Surtout, elle est tombée amoureuse de son metteur en scène sur le tournage de Chaînes conjugales et, de nouveau, comme avec Howard Hughes, elle est persuadée qu'elle a trouvé le grand amour de sa vie.
Mankiewicz, un séducteur impénitent mais discret qui a déjà fait succomber des actrices comme Gene Tierney ou Judy Garland, est un intellectuel. Il est sophistiqué. Il semble révéler à l'actrice provinciale, timide et naïve, sa nature de femme, celle qu'elle aurait aimé être et devenir lorsqu'elle lisait les pages des magazines de célébrités. Mais il est marié et... distant.
Après l'avoir fait tourner à nouveau dans La Porte s'ouvre grâce au désistement d'Anne Baxter, il fait de Darnell sa maîtresse occassionnelle.
La relation adultère durera pourtant quatre ans. Lui atteint les sommets de la célébrité hollywoodienne grâce à Ève qui récolte six Oscars en 1950 (dont ceux de meilleur film, réalisateur et scénario); elle tombe de plus en plus profondément dans la solitude, la dépression, l'alcool et les difficultés financières à cause d'un très coûteux divorce avec Pev Marley qui la met au bord de la faillite.
Elle est amoureuse et se persuade que les sentiments de l'auteur sont réciproques. En 1953, elle raconte alors partout que La Comtesse aux pieds nus, son nouveau film sur l'histoire tragique d'une actrice espagnole détruite par un conflit intérieur, a été écrit pour elle dans sa chambre à coucher. Comme l'héroïne, elle se promenait toujours pieds nus et détestait porter des chaussures.

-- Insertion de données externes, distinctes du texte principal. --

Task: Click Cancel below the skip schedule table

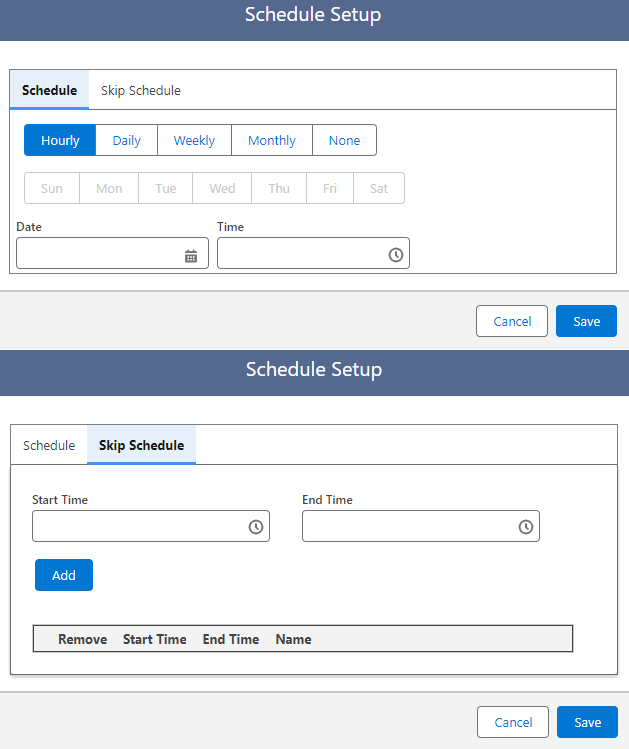Action: pos(513,722)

Mais c'est dans la presse professionnelle que Linda Darnell apprend que Mankiewicz a choisi Ava Gardner. Elle ne reverra plus jamais Mankiewicz, qui ne la mentionnera pas une seule fois dans ses mémoires. Encore une fois, elle a été manipulée et trahie, puis oubliée et rayée de l'histoire.
Ruinée et oubliée
Elle n'a que 30 ans quand, pour ne rien arranger, la Twentieth Century Fox vient de la libérer de son contrat. L'avenir s'assombrit dramatiquement. «Supposez que vous gagnez quatre à cinq mille dollars par semaine pendant des années, disait Darnell à son biographe. Soudainement, vous êtes virée et personne ne veut vous embaucher à des chiffres similaires aux salaires précédents. J'ai pensé un temps que j'aurais des offres d'autres studios mais peu sont arrivées. La seule chose que je savais faire était d'être une star de cinéma. Personne ne s'attend à durer pour toujours dans ce business. Vous savez que tôt ou tard, le studio va vous virer. Mais qui veut prendre sa retraite à 29 ans?»
Entre séries B tournées en Italie, apparitions dans des séries télé et pièces de théâtre fauchées, Linda Darnell semble finie, allant même jusqu'à épouser, dans un mariage de convenance, le fils d'un industriel de la bière.
En 1963, l'année de ses 40 ans, après un troisième divorce, elle est contrainte de brader sa vaste maison de Bel Air à Los Angeles et de s'installer dans un minuscule appartement de la Vallée.
Rongée par l'alcool et les dettes, elle peut néanmoins compter sur le soutien de son ancienne secrétaire Jeanne Curtis qui l'accueille chez elle à Glenview (Illinois).
«Vraiment, je ne me rappelle pas si bien d'elle. Elle était toujours dans le fond.»
C'est là, le soir du 9 avril 1965 qu'ensemble, elles épluchent sa comptabilité pour trouver des solutions avec les impôts, avant de se mettre devant la télé pour regarder Star Dust, film semi-autobiographique de 1940 basé sur son arrivée à Hollywood.
Quelques heures plus tard, à la suite d'un incendie, Linda se retrouve bloquée au deuxième étage. Conduite à l'hôpital, elle est recouverte de brûlures aux deuxième et troisième degrés sur 90% de son corps. Linda Darnell meurt le lendemain, ruinée et oubliée, à l'âge de 41 ans.
«Vraiment, je ne me rappelle pas si bien d'elle. Elle était toujours dans le fond, disait d'elle Henry Hathaway, le réalisateur qui l'avait dirigée en 1940 dans L'Odyssée des Mormons. Mais plus gentille fille n'a jamais existé.»